Skipping the images, transcribe each record below as it is.
== Data provided
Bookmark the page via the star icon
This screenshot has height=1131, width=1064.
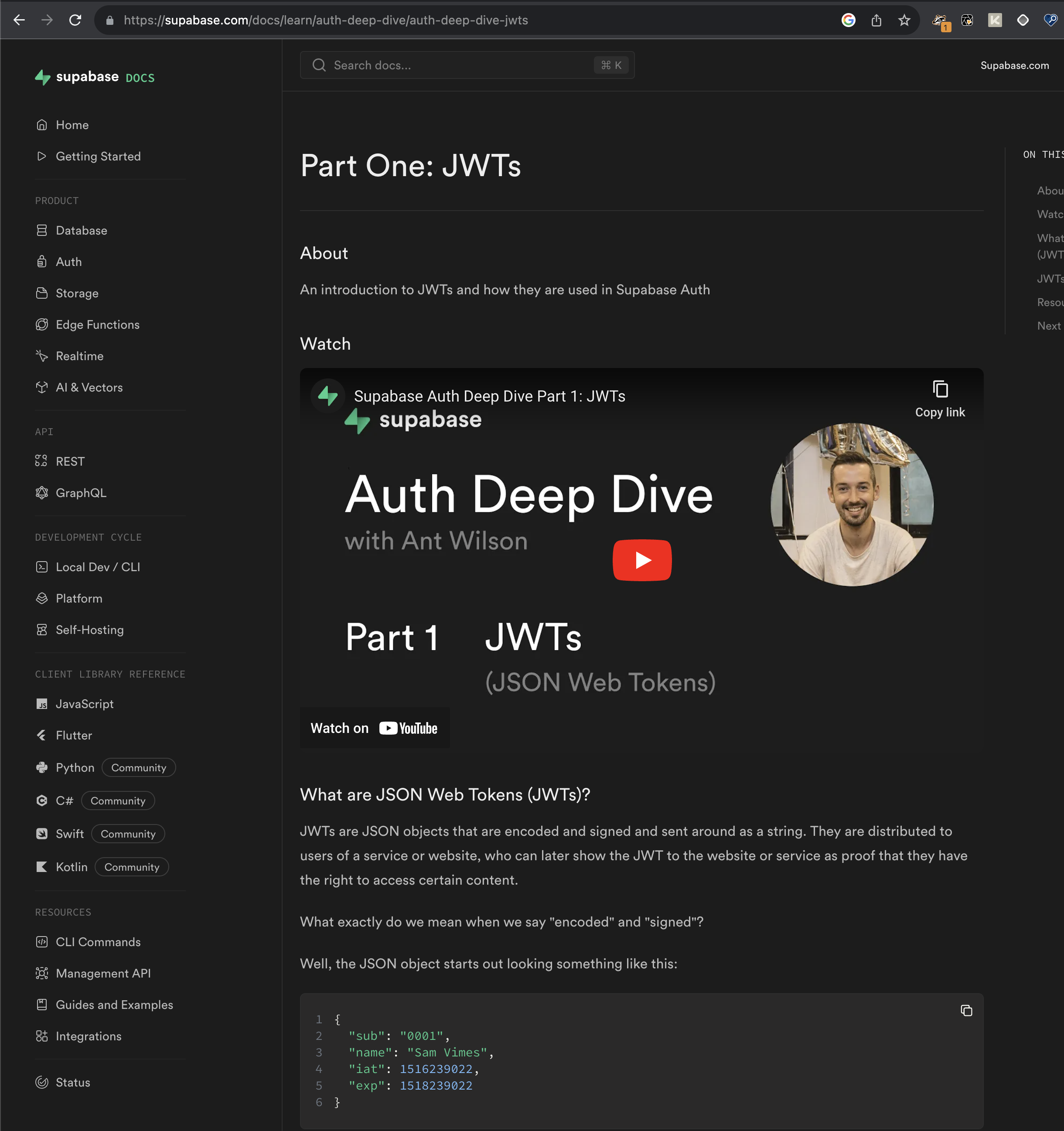pos(904,20)
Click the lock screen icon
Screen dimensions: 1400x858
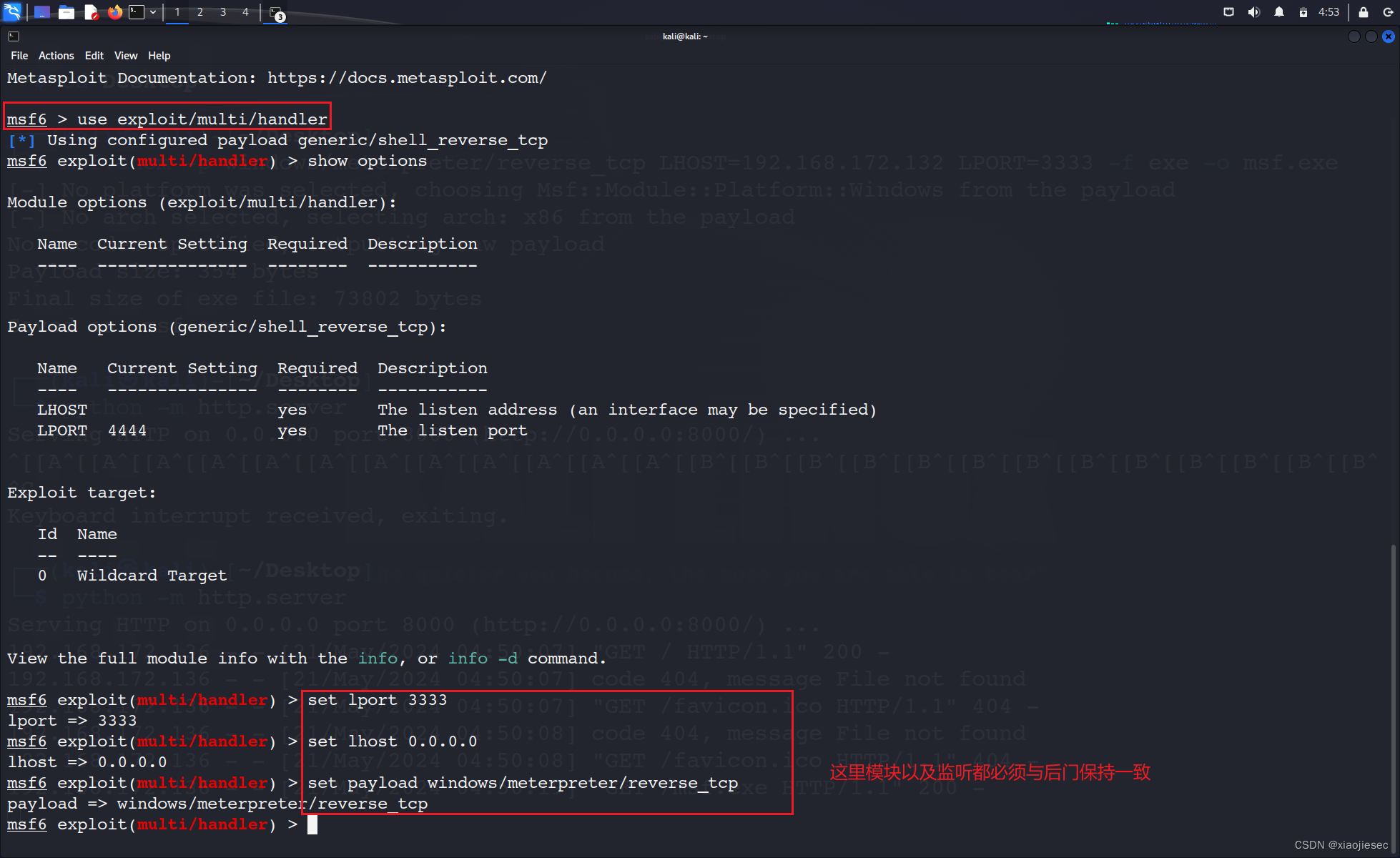[x=1364, y=12]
====
» Result:
Bookmark the page via the star icon
This screenshot has height=1131, width=1064.
pos(904,20)
Click the lock screen icon
Screen dimensions: 1400x858
[x=1364, y=12]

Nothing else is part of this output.